Things you need to know

Selection process details

The standard selection process for roles at GDS consists of:

• a simple application screening process - We only ask for a CV and answers to three specific questions. 
• a 90 video interview, to include a 10-minute presentation, the topic to be sent to you one week prior to interview

Depending on how many applications we get, there might also be an extra stage before the video interview, for example a phone interview or a technical exercise.

“Artificial Intelligence can be a useful tool to support your application, however, all examples and statements provided must be truthful, factually accurate and taken directly from your own experience. Where plagiarism has been identified (presenting the ideas and experiences of others, or generated by artificial intelligence, as your own) applications may be withdrawn and internal candidates may be subject to disciplinary action. Please see our candidate guidance for more information on appropriate and inappropriate use.”

In the event we receive a high volume of applications, we will conduct the initial sift against the lead criteria which is: 

• Extensive experience in designing suitable architectures for critical services operating at a national scale, including specifying technical security controls

In the Civil Service, we use Success Profiles to evaluate your skills and ability. This gives us the best possible chance of finding the right person for the job, increases performance and improves diversity and inclusivity.
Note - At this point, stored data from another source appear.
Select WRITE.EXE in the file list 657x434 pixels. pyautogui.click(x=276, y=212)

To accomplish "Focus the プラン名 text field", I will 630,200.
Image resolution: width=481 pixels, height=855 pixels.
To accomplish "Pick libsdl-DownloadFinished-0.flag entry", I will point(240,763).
We’ll be assessing your technical abilities, skills, experience and behaviours that are relevant to this role.

For this role we’ll be assessing you against the following Civil Service Behaviours: 

• changing and improving
• making effective decisions
• leadership
• seeing the bigger picture
• communicating and influencing

We’ll also be assessing your experience and specialist technical skills against the following skills defined in the Government Digital and Data Capability Framework for the Security architect - Government Digital and Data Profession Capability Framework role.

• Analysis
• Communication (Security Architect)
• Designing Secure Systems
• Enabling and informing risk-based decisions
• Research & Innovation
• Security Technology
• Understanding security implications of transformation

Recruitment Timeline

Sift completion: 30/09/2025

Panel interviews: From the 7th October 2025

Candidates that do not pass the interview but have demonstrated an acceptable standard may be considered for similar roles at a lower grade.

A reserve list will be held for a period of 12 months, from which further appointments can be made.

The Civil Service is committed to attract, retain and invest in talent wherever it is found. To learn more please see the Civil Service People Plan and the Civil Service D&I Strategy.

Sponsorship

DSIT cannot offer Visa sponsorship to candidates through this campaign. DSIT holds a Visa sponsorship licence but this can only be used for certain roles and this campaign does not qualify.

Please note that this role requires SC clearance, which would normally need 5 years’ UK residency in the past 5 years. This is not an absolute requirement, but supplementary checks may be needed where individuals have not lived in the UK for that period. This may mean your security clearance (and therefore your appointment) will take longer or, in some cases, not be possible.

For meaningful checks to be carried out, you will need to have lived in the UK for a sufficient period of time, to enable appropriate checks to be carried out and produce a result which provides the required level of assurance. Whilst a lack of UK residency in itself is not necessarily a bar to a security clearance, and expectation of UK residency may range from 3 to 5 years. Failure to meet the residency requirements needed for the role may result in the withdrawal of provisional jobs offers.

Feedback will only be provided if you attend an interview or assessment.